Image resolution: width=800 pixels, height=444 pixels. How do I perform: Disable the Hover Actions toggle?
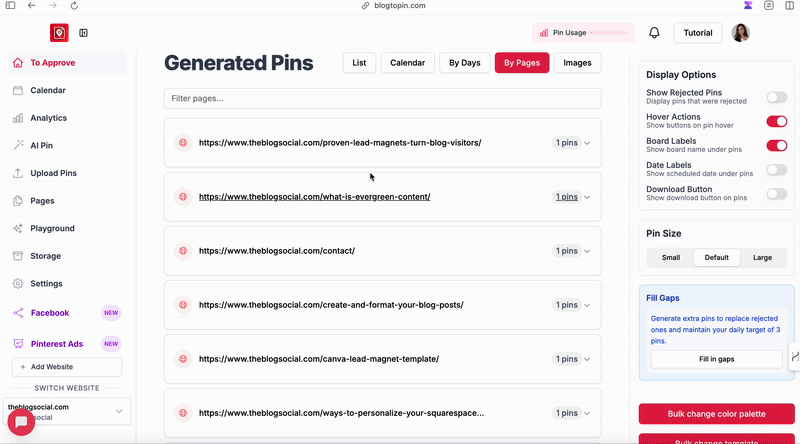776,121
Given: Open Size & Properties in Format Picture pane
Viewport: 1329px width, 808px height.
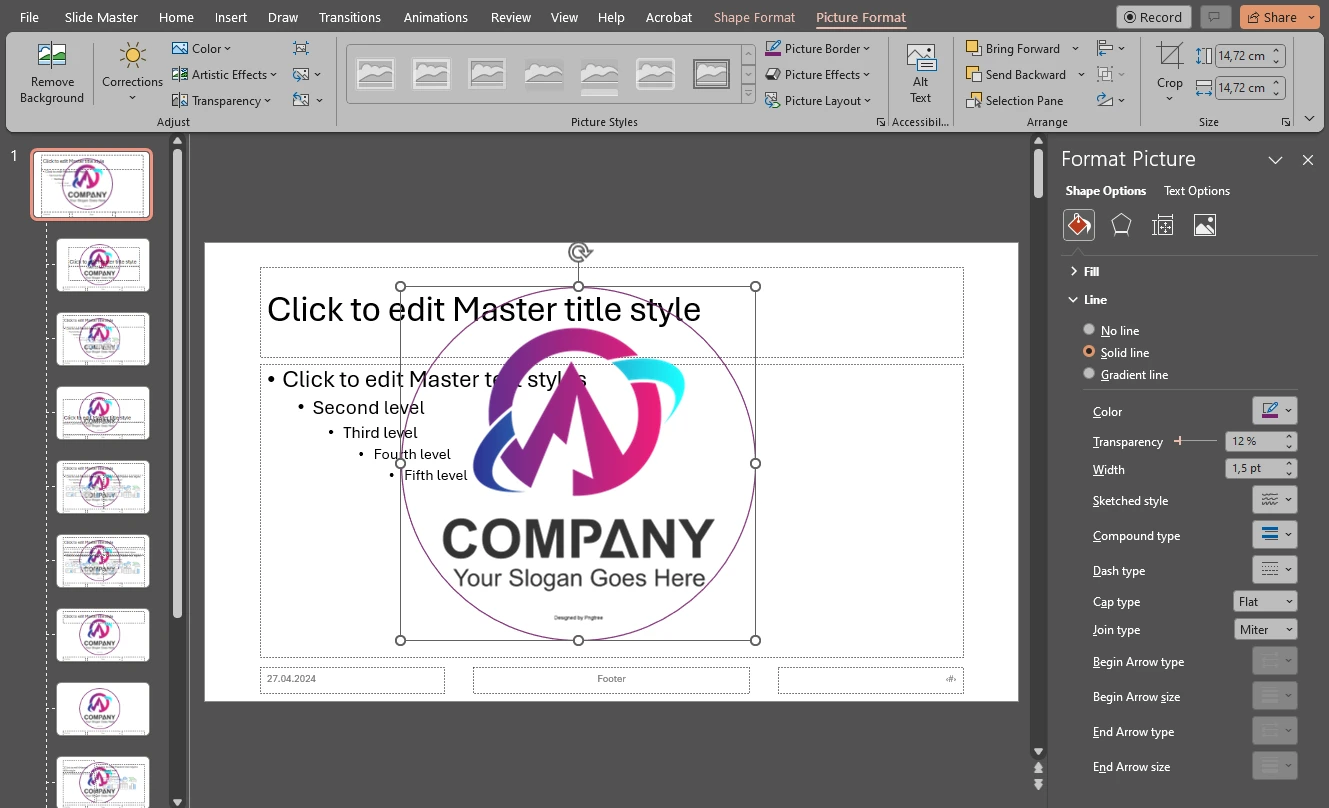Looking at the screenshot, I should point(1163,224).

====================

### Task requirements
Repeat the data exactly as given. Keep every picture out of the copy.

### Answer for this exercise
Image resolution: width=800 pixels, height=444 pixels. How do I perform: Disable the Hover Actions toggle?
776,121
Given: Open Size & Properties in Format Picture pane
Viewport: 1329px width, 808px height.
Looking at the screenshot, I should point(1163,224).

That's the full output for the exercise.